Brief: After locating the line that contains "Click the $3" in the records below, write out exactly that line and each line after it through the one that contains "Task: Click the asterisk beside Zip label", and nothing else.
BEGIN Data to process
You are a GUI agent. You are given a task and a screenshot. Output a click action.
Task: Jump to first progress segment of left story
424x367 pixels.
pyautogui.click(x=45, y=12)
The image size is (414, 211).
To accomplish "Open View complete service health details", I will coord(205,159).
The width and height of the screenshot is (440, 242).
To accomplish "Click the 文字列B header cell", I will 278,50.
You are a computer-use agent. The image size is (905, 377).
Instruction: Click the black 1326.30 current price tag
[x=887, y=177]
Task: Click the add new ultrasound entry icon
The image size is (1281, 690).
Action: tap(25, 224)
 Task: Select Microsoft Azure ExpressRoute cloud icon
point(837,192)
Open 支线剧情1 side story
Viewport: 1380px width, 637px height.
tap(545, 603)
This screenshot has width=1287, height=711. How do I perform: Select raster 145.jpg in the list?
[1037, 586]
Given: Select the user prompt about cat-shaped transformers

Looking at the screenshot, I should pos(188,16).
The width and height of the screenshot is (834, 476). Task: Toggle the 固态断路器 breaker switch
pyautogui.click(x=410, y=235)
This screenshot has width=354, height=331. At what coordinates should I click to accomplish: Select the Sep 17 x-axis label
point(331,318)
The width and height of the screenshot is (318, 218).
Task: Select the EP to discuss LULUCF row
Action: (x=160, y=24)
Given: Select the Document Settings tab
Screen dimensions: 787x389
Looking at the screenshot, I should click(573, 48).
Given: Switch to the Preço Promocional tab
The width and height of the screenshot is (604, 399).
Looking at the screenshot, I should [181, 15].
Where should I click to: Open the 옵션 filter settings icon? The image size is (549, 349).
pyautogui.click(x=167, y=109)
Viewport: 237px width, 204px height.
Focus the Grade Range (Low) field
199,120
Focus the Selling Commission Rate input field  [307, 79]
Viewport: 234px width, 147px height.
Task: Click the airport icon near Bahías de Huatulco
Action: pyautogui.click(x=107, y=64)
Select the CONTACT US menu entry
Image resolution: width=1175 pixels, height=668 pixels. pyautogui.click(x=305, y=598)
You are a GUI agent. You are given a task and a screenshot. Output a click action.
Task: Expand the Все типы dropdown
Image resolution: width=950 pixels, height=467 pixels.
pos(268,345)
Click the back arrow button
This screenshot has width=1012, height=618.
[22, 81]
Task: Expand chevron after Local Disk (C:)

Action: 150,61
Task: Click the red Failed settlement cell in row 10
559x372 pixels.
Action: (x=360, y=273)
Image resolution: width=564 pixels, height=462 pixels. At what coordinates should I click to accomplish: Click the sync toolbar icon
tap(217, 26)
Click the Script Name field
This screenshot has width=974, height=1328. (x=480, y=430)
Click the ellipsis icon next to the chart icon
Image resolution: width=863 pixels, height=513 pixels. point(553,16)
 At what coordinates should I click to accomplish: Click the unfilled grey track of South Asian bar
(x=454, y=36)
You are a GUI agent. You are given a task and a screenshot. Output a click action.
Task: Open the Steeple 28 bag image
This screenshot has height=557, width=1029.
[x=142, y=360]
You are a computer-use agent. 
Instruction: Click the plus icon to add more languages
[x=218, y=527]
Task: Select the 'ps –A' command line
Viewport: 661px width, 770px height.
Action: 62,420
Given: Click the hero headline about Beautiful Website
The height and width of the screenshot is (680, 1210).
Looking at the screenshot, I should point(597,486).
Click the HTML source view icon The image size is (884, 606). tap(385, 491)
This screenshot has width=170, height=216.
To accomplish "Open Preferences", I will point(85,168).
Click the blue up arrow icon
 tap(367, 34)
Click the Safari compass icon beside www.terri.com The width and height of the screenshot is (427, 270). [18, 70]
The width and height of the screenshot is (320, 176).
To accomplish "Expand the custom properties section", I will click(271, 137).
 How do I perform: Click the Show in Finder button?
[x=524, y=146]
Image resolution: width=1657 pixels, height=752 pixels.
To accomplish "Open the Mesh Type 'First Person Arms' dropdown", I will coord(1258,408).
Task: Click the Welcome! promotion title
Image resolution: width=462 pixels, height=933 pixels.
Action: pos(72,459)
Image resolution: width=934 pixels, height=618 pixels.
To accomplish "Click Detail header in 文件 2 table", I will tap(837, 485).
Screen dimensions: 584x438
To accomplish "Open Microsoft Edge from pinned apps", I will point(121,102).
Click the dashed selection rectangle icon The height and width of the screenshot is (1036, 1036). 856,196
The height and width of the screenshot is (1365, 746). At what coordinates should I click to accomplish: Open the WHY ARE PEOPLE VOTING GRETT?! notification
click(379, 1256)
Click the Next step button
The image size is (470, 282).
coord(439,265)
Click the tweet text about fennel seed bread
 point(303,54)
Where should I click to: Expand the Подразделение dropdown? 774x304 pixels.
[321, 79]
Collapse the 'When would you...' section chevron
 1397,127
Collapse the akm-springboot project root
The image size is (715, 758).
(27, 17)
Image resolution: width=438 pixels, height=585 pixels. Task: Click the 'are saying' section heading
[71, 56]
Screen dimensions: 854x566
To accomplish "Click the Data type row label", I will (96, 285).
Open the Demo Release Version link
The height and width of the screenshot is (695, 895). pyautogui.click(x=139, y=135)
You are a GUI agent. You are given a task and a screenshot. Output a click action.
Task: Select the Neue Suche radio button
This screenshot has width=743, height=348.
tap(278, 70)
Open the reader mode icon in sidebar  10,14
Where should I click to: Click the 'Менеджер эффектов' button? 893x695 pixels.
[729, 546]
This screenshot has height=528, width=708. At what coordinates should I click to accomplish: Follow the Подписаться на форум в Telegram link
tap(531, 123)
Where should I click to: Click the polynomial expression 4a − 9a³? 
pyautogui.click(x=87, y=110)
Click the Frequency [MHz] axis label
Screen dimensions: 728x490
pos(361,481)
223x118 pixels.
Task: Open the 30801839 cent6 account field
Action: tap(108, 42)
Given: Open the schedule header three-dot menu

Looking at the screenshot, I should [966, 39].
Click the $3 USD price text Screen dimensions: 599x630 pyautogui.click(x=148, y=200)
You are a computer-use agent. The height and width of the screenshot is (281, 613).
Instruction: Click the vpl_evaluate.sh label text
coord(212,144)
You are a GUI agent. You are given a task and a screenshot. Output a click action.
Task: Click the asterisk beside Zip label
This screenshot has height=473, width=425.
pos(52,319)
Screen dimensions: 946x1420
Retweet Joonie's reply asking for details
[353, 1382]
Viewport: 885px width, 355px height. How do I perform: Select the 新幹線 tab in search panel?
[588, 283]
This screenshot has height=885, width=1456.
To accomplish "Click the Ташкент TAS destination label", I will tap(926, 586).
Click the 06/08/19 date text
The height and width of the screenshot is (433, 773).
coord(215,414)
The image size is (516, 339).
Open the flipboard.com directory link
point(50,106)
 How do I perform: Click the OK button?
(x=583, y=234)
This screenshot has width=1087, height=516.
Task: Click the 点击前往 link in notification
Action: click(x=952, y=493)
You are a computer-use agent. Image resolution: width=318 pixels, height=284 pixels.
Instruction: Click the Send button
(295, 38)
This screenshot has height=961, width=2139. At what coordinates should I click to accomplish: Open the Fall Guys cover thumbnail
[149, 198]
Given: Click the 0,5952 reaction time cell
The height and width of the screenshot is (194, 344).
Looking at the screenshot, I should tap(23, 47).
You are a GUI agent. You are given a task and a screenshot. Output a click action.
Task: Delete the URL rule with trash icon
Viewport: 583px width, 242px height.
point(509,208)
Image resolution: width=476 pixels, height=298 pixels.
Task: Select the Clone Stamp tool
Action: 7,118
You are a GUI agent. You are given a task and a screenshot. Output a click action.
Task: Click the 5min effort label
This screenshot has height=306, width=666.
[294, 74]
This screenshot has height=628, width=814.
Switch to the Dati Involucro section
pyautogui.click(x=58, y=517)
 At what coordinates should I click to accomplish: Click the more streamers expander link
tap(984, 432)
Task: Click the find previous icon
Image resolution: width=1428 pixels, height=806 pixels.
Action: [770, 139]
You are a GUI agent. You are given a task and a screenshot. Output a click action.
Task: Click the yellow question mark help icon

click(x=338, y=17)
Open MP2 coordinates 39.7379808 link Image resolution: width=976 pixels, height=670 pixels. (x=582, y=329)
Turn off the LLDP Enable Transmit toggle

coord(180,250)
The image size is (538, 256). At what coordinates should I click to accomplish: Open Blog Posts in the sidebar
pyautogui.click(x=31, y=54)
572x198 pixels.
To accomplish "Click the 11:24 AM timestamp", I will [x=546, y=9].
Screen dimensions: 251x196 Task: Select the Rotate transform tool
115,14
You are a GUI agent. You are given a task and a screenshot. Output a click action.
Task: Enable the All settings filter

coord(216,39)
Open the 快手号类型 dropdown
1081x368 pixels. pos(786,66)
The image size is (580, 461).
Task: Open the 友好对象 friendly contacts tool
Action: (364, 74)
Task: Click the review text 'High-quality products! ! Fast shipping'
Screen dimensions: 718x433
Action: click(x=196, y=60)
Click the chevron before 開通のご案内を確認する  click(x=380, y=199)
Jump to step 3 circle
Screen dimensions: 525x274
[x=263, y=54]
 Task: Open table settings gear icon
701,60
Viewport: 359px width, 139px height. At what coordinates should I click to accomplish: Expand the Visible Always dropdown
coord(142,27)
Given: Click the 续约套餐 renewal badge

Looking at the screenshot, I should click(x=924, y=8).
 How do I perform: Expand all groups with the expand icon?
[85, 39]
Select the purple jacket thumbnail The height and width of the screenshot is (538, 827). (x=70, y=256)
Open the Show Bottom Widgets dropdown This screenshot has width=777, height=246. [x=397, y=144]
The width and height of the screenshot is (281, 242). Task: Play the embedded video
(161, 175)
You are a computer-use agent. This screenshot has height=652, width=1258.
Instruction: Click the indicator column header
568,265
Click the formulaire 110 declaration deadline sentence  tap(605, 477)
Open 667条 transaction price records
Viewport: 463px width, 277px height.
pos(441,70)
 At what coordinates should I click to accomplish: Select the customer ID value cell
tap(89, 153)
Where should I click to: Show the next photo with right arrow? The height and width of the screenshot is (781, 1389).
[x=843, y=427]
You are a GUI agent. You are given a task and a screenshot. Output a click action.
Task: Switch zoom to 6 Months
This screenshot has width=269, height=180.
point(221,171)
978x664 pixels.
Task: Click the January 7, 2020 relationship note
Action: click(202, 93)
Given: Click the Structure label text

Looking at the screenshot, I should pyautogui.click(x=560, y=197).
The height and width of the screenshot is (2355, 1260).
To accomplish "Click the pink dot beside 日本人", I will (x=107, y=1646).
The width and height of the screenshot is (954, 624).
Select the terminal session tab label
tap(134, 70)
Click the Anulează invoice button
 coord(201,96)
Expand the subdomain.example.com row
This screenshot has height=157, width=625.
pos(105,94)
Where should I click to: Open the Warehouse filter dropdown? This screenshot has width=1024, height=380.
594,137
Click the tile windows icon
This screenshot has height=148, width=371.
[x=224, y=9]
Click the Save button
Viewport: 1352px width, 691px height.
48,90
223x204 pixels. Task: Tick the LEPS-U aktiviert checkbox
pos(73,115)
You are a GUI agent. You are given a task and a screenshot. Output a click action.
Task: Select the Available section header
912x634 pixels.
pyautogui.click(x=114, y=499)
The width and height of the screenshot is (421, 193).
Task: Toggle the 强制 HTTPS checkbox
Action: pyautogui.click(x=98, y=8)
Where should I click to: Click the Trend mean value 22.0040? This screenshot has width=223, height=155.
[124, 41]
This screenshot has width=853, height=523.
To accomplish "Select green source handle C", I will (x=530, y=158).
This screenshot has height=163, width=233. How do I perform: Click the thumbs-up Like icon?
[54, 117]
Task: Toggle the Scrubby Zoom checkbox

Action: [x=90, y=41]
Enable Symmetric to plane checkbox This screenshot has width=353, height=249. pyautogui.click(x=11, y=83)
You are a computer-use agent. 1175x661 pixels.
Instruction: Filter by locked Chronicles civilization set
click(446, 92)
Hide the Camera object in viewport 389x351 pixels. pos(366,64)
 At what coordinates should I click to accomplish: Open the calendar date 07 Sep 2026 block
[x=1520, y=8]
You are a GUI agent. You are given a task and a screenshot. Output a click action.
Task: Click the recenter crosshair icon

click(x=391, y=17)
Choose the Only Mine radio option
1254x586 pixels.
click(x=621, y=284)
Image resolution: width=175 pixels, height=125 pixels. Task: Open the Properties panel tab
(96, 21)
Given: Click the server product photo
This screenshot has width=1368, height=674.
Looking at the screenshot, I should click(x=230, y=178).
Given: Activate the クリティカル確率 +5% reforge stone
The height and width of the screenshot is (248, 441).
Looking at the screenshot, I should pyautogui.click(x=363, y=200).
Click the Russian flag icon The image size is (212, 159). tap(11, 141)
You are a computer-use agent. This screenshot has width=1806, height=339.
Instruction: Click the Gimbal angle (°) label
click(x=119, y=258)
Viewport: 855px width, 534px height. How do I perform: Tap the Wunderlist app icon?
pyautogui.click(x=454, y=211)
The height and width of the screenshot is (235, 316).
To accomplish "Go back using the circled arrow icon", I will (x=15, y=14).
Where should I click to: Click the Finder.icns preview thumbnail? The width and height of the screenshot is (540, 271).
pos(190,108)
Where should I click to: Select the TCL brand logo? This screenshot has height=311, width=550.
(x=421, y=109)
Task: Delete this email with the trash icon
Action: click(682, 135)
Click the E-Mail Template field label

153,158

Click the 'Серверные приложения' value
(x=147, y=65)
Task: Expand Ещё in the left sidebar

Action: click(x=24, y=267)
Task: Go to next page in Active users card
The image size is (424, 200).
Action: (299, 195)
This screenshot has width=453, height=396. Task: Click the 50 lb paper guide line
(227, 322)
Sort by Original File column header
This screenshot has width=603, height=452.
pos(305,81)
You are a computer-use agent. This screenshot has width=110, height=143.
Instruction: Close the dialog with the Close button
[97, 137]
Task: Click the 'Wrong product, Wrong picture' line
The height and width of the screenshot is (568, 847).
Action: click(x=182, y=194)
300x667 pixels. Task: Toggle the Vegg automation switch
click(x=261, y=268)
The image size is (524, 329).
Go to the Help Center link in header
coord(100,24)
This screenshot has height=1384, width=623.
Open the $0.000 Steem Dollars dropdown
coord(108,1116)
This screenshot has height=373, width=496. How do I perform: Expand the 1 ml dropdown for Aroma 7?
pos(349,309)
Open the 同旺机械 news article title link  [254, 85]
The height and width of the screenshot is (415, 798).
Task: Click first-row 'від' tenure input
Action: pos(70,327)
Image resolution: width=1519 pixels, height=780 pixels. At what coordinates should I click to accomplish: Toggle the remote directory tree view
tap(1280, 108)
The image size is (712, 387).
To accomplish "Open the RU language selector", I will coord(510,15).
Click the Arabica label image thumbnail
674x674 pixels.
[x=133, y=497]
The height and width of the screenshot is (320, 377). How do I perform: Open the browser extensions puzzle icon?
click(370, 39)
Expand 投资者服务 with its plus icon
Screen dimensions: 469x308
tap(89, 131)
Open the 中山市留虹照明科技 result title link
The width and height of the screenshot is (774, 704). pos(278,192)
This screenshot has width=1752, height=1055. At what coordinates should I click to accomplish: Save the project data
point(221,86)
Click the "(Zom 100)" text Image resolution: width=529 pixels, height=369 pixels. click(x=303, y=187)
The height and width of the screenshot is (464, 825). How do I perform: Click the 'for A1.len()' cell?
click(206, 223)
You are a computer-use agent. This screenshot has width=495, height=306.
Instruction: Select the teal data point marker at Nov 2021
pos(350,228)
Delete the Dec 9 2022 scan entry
END Data to process
Exercise answer:
Click the $3 USD price text Screen dimensions: 599x630 pyautogui.click(x=148, y=200)
You are a computer-use agent. The height and width of the screenshot is (281, 613).
Instruction: Click the vpl_evaluate.sh label text
coord(212,144)
You are a GUI agent. You are given a task and a screenshot. Output a click action.
Task: Click the asterisk beside Zip label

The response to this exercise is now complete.